You may also wish to do the following
- Request not to receive any further preapproved offers of credit by calling 1-888-5-OPT-OUT.
- Register with the National Do Not Call Registry by calling 1-888-382-1222 or going online at www.donotcall.gov.
What Should I Do If My Identity Has Been Stolen?
In the event that you suspect your identity has been stolen or you are, in fact, certain that it has been stolen, follow these simple steps:
1) Contact the fraud department of at least one of the following three major credit reporting agencies and ask that a fraud alert be placed in your credit file and for a free credit report (to be on the safe side you may wish to contact all three):
- Equifax®—1-800-525-6285; P.O. Box 740241, Atlanta, GA 30374-0241
- Experian®—1-888-EXPERIAN (397-3742); P.O. Box 9532, Allen, TX 75013
- TransUnion®—1-800-680-7289; Fraud Victim Assistance Division, P.O. Box 6790, Fullerton, CA 92834-6790.

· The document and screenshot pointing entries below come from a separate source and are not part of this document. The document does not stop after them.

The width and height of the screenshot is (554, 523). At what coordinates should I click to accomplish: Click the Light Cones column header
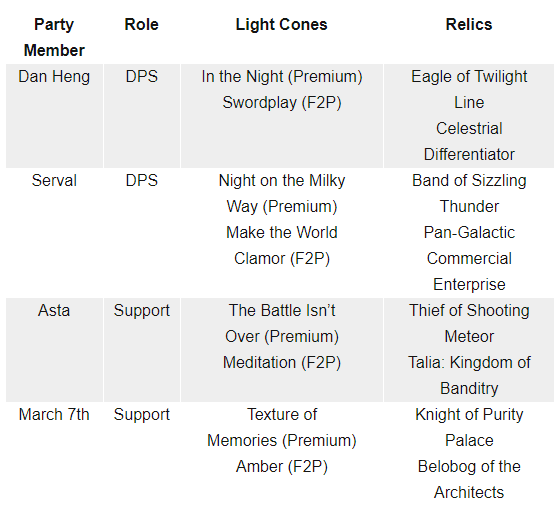[282, 24]
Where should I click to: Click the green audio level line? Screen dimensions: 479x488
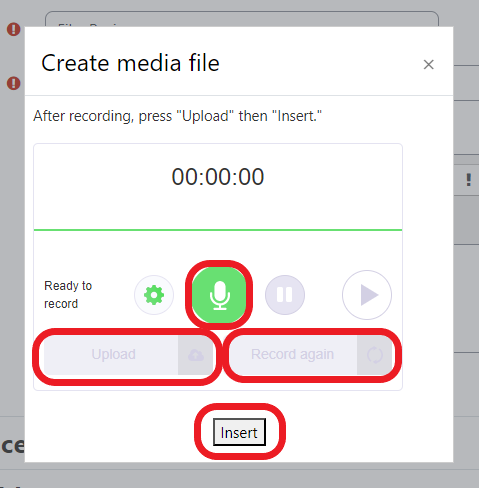[x=218, y=230]
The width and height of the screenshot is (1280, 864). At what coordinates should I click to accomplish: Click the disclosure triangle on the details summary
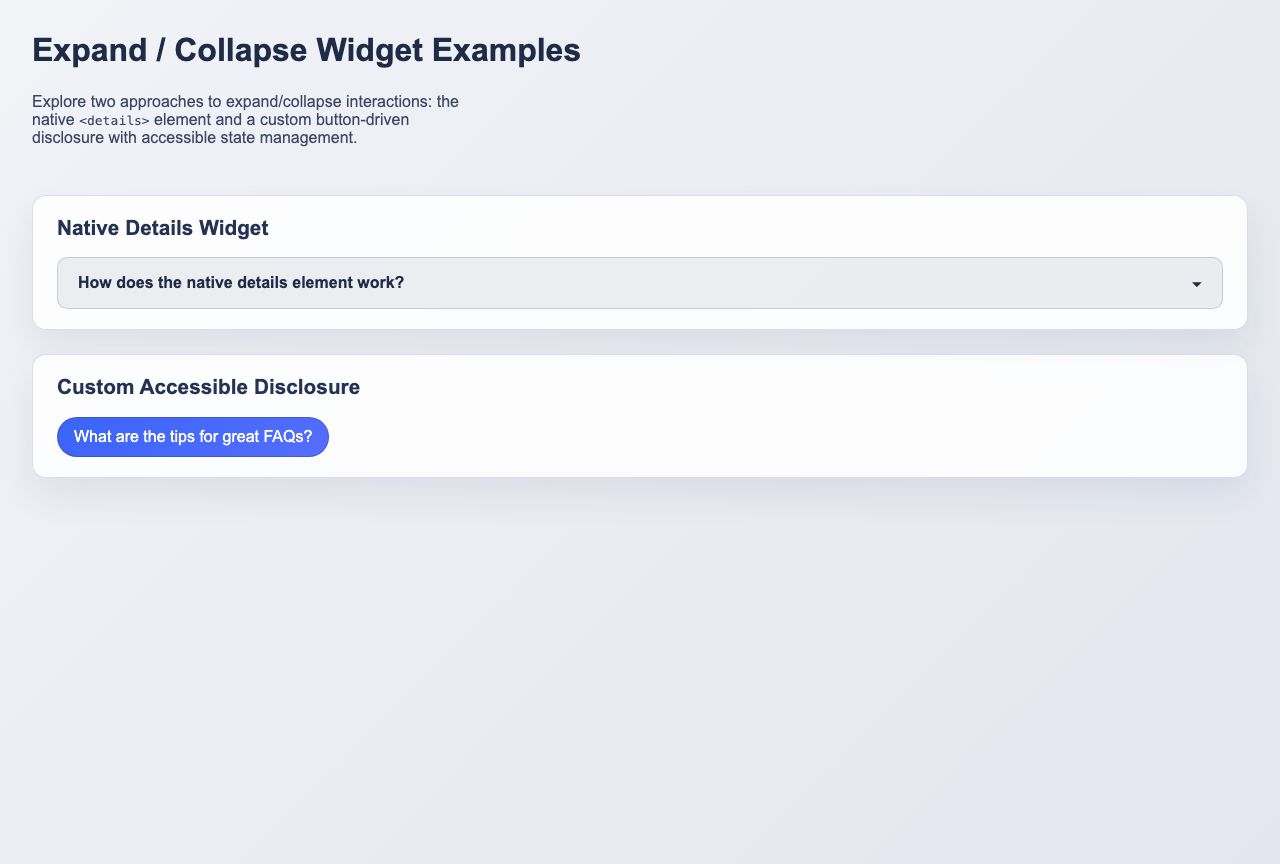click(1197, 283)
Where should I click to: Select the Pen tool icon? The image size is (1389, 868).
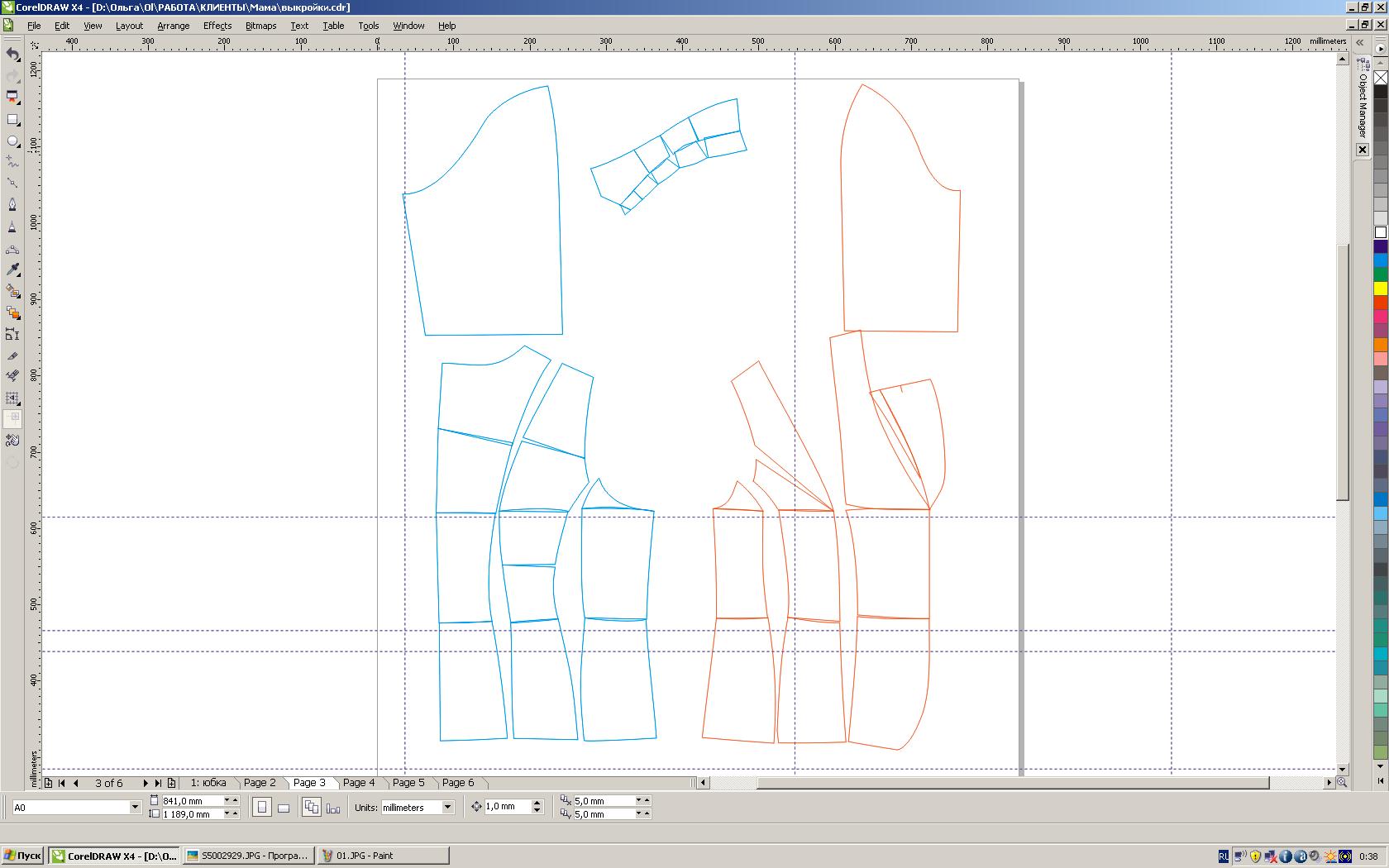tap(12, 204)
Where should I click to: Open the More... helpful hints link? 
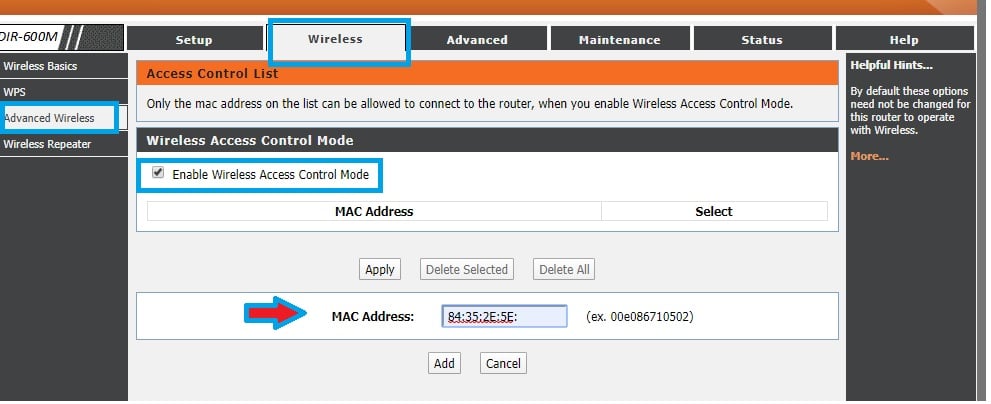869,156
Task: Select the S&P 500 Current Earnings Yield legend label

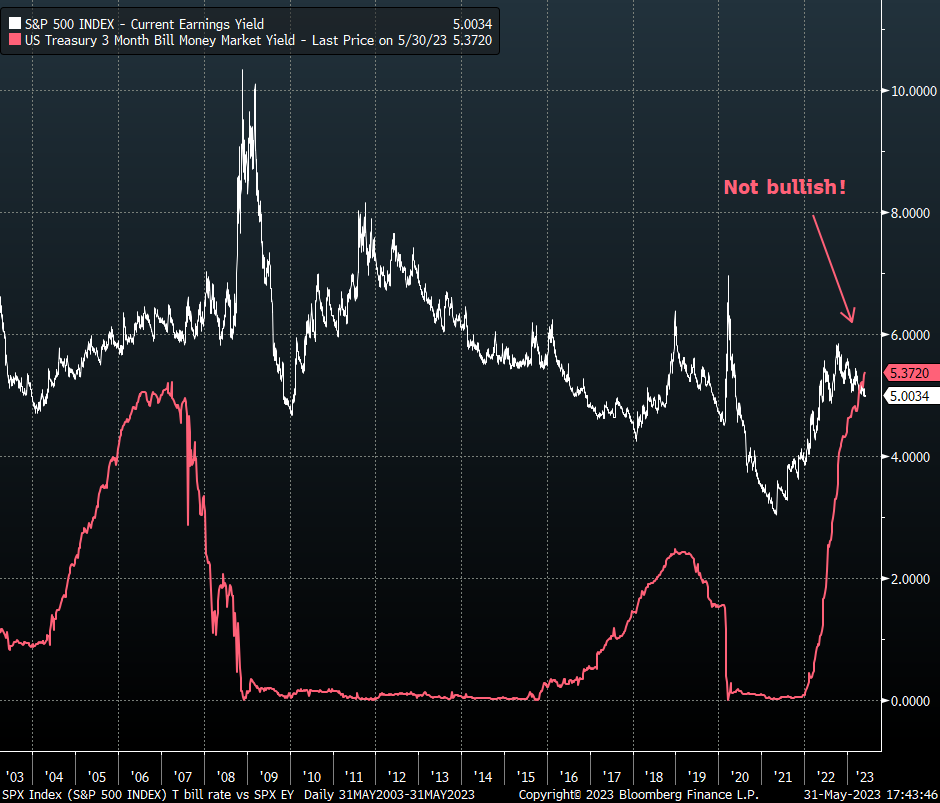Action: point(143,23)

2) Close all accounts that are or may be affected by the identity theft. Also, regarding any checking accounts thus closed, contact the following major check verification companies and ask that retailers using their databases not accept checks drawn on the closed accounts:
- TeleCheck®—1-800-710-9898 or 927-0188
- Certegy, Inc.—1-800-437-5120
- International Check Services®— 1-800-631-9656
3) File a police report and obtain a copy for submission to credit reporting agencies, creditors, and others.
4) Contact the Federal Trade Commission to report the theft and obtain further guidance as to how to protect yourself:
- 1-877-IDTHEFT (438-4338)
- Identity Theft Clearinghouse, Federal Trade Commission, 600 Pennsylvania Avenue, NW, Washington, DC 20580.
5) If you know or suspect that your mail has been stolen, contact the United States Postal Service.
6) Keep detailed records of any theft of your identity and of your efforts to resolve the same.
- Log the date, time, and amount of any unauthorized activity on your accounts.
- Log the date, time, duration, and cost of any phone calls.
- Log the date and cost of any mailings and keep copies.